Some of the orchestra's members are also concert soloists and members of chamber ensembles performing at many prestigious venues around the world.

Throughout the years, the Festival Orchestra has featured such soloists as Vaclav Dvořák, Agata Šymčevska, Volodymyr Mykytka, Till Hoffman, Myroslava Kotorovych, under the direction of such conductors as Fakhraddin Kerimov, Ivan Cherednychenko, Stanislav Khristenko and others.

=== Young composers competition ===
All-Ukrainian Young Composers Competition named after Borys Lyatoshynsky was established in 2019 as part of the Kharkiv Music Festival. It aims to develop the creativity of Ukrainian young composers, increase the importance of their works, and provide professional guidance to young artists in a professional environment.
The competition is held annually. The winners' works are performed by professional musicians and soloists at the Call for genius concert, which includes an award ceremony.

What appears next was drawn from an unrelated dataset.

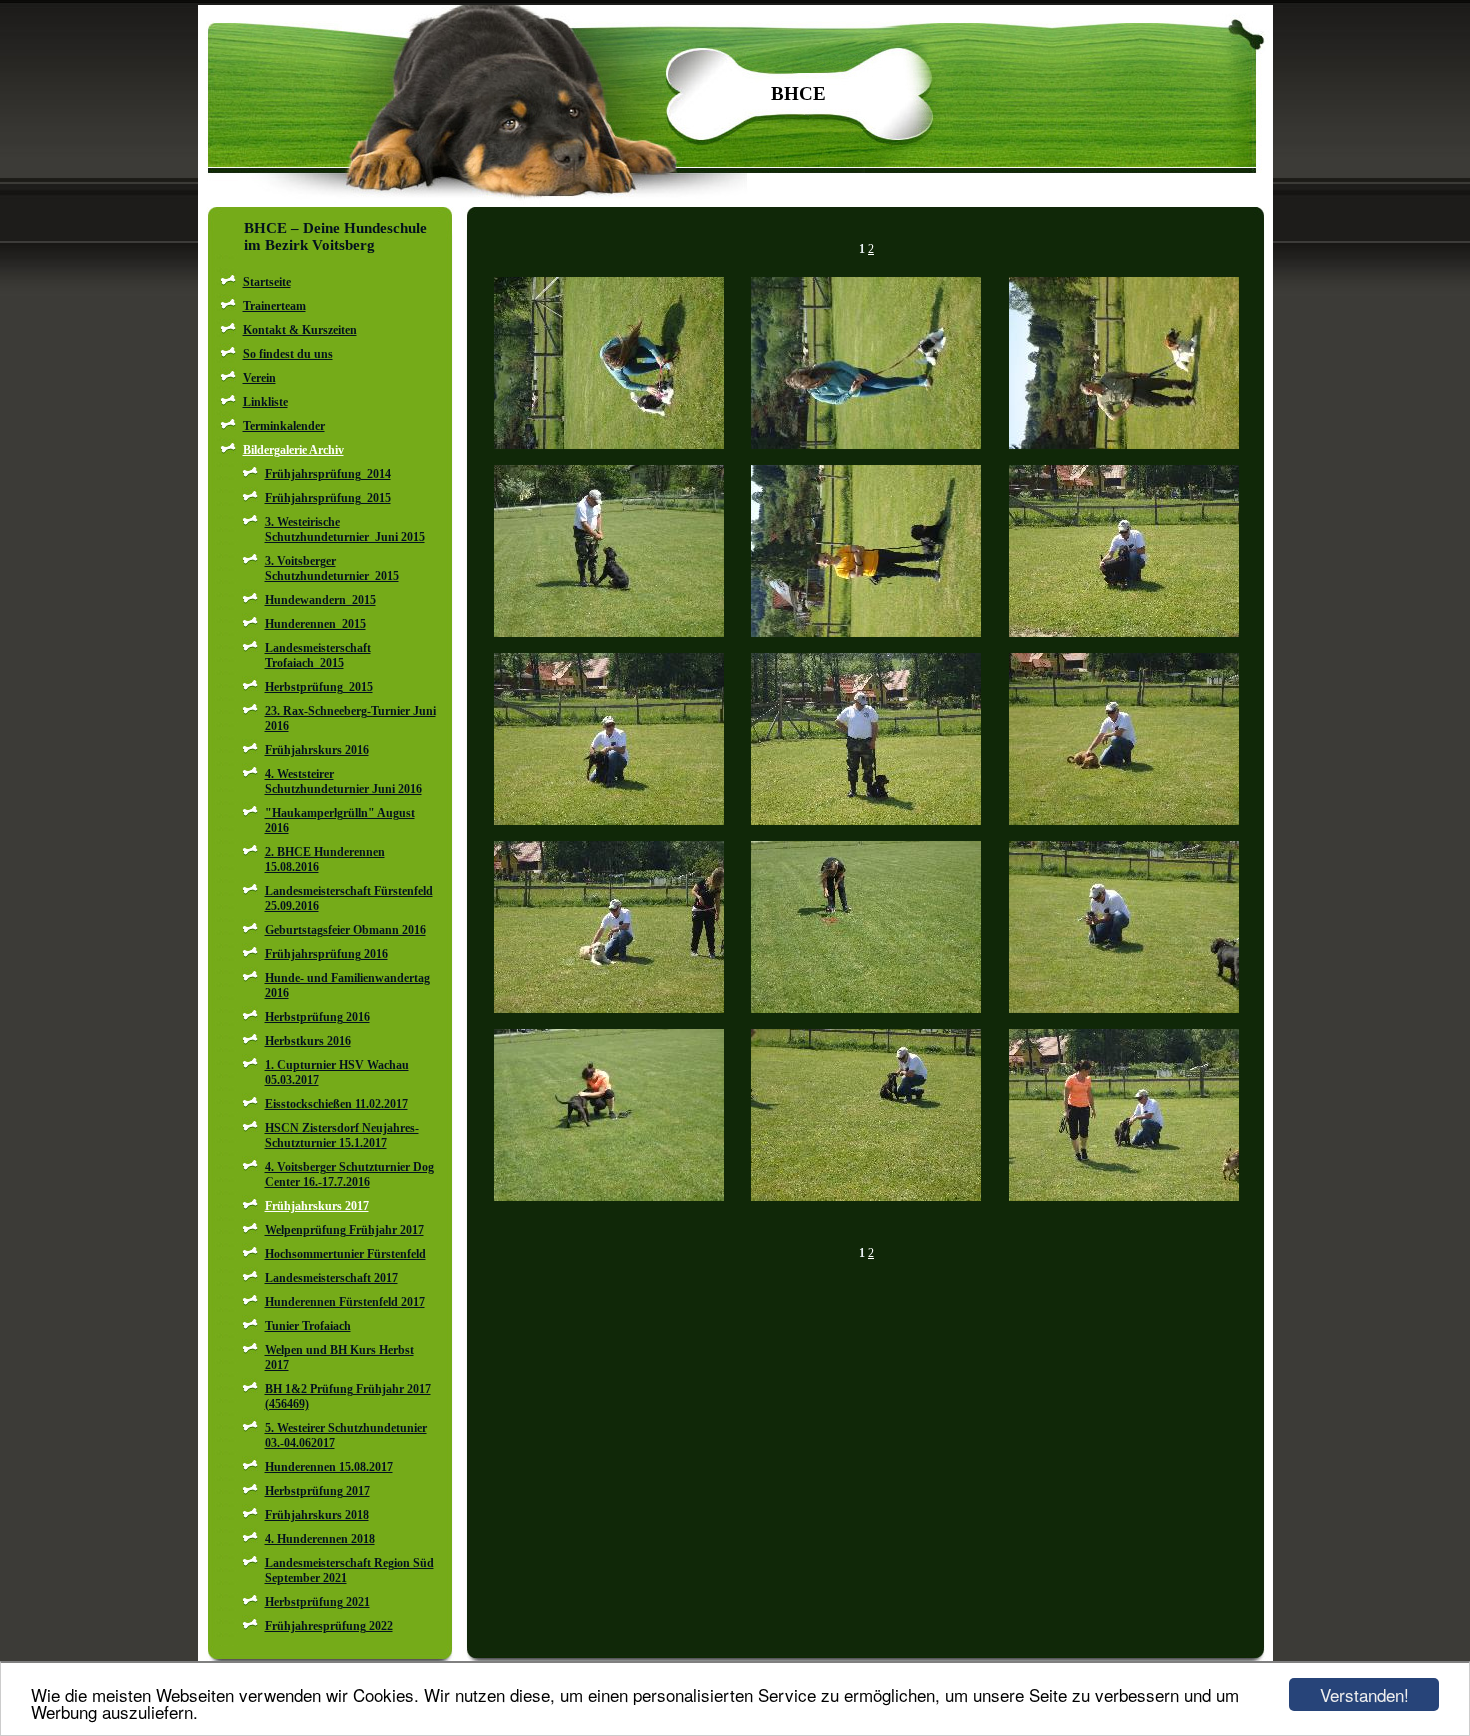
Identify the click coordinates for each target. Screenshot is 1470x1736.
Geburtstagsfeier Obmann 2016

=== Kharkiv Music Festival Children's Symphony Orchestra ===
The Kharkiv Music Festival Children's Symphony Orchestra was established in 2019. The orchestra brings together about 50 students of Kharkiv's music education institutions and gives them the opportunity to gain professional experience in orchestral musicianship at a young age, regularly improve their performing arts throughout the year under the guidance of the orchestra's conductor and experienced teachers, learn about classical music masterpieces, and perform at concert venues in Kharkiv and other cities and countries.

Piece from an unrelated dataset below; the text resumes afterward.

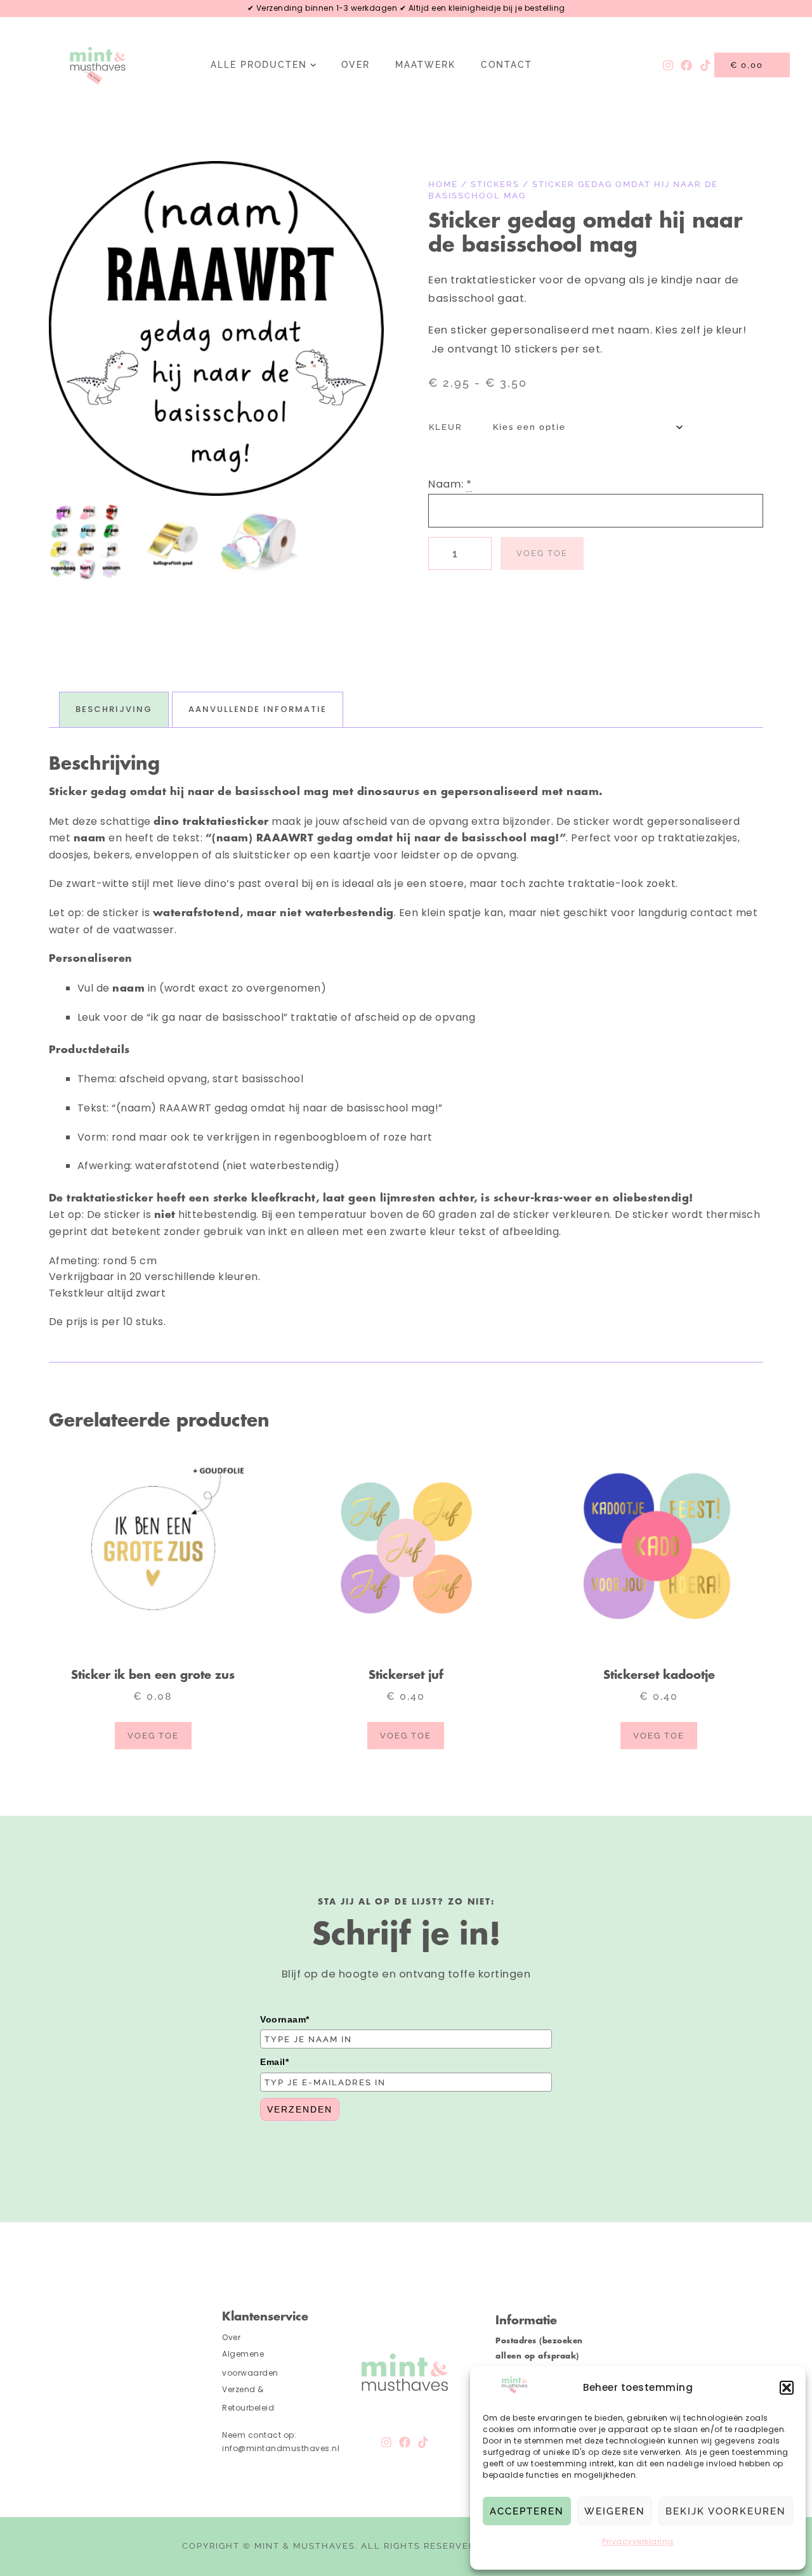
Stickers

Over the three years of the orchestra's existence, the young orchestral players have worked with conductors from Ukraine (Vitalii Lyashko, Nataliia Stets, Nazar Yakobenchuk, Yuriy Yakovenko), Germany (Vitali Alekseenok) and the USA (Stanislav Khristenko).

== Art Piano ==
Art Piano is an ongoing project that promotes musical art. Painted pianos placed in popular locations among the locals are one of the festival's trademarks. Both recognised artists and students of Kharkiv art schools and students are involved in transforming them into art objects. Spontaneous concerts are held near the piano, and anyone can play it.